→ **Exercise requirements**: Copy everything in the records, character for character, except images.

——

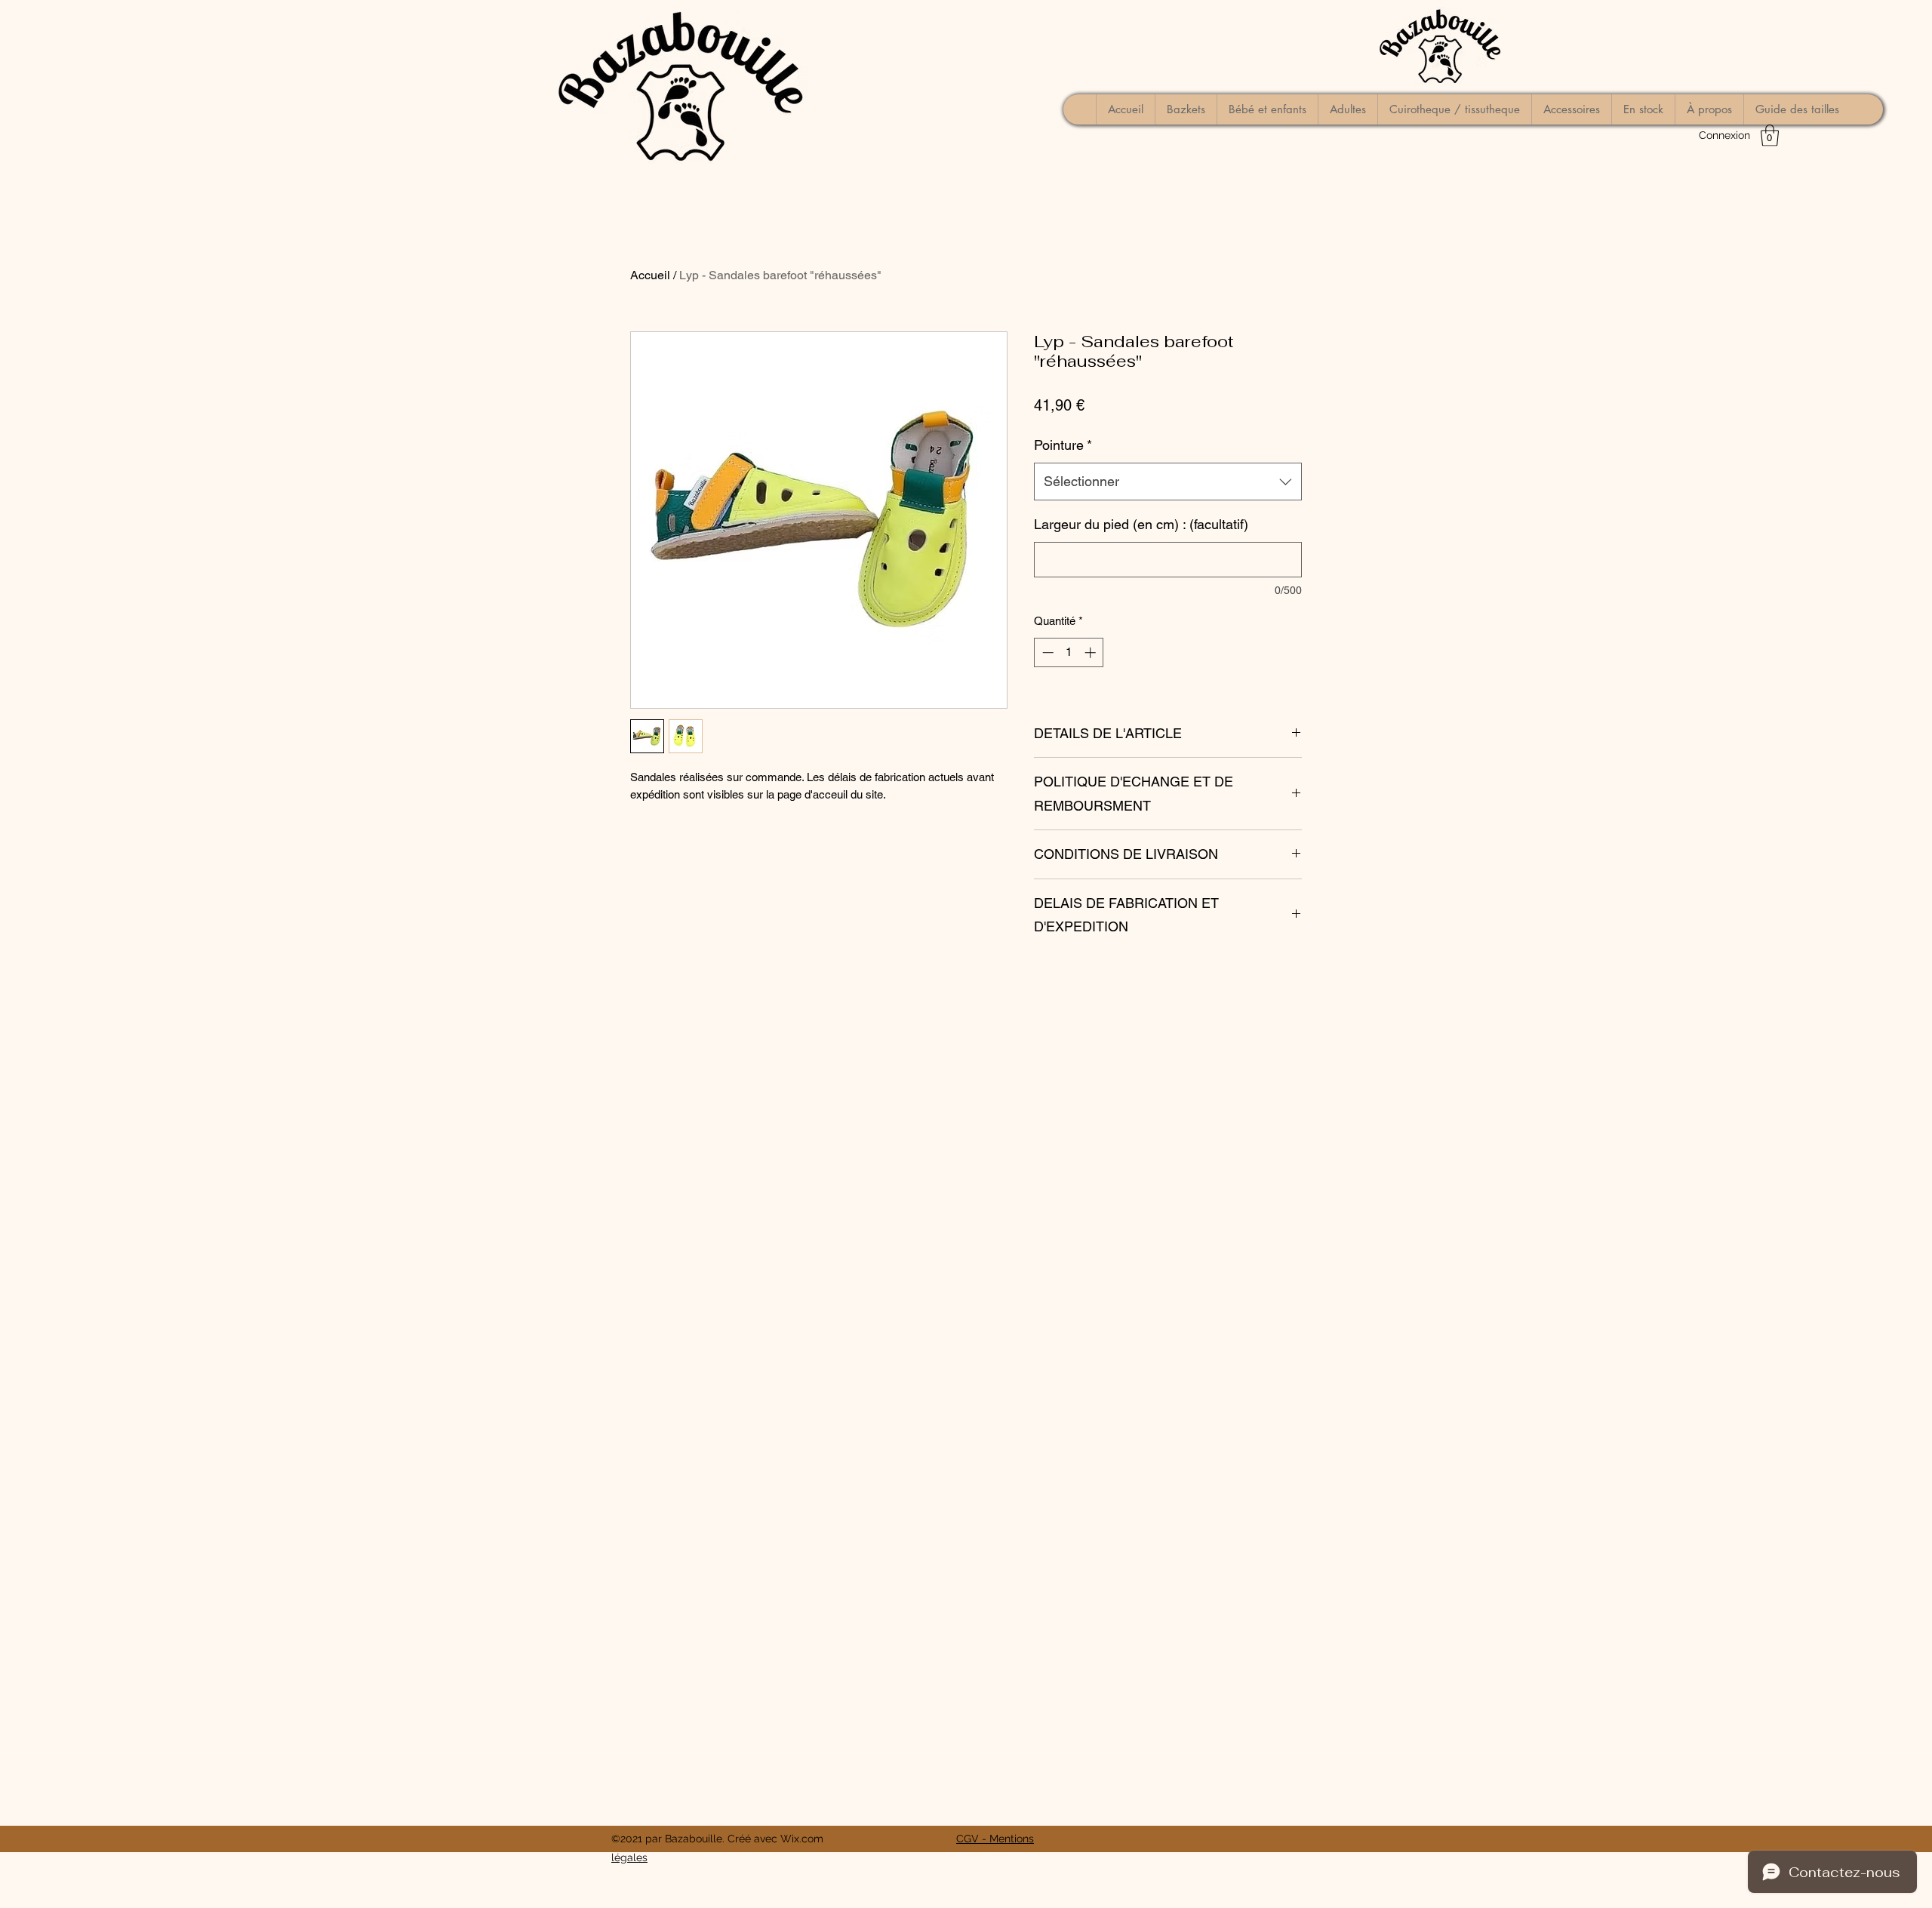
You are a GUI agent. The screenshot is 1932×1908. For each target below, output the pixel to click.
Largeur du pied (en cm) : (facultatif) (1141, 524)
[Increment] (1091, 652)
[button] (1770, 135)
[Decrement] (1046, 652)
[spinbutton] (1069, 652)
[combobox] (1168, 481)
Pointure (1063, 445)
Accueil (650, 275)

——

→ **Response**:
You are a GUI agent. The screenshot is 1932×1908. For each target below, output the pixel to click.
Largeur du pied (en cm) : (facultatif) (1141, 524)
[Increment] (1091, 652)
[button] (1770, 135)
[Decrement] (1046, 652)
[spinbutton] (1069, 652)
[combobox] (1168, 481)
Pointure (1063, 445)
Accueil (650, 275)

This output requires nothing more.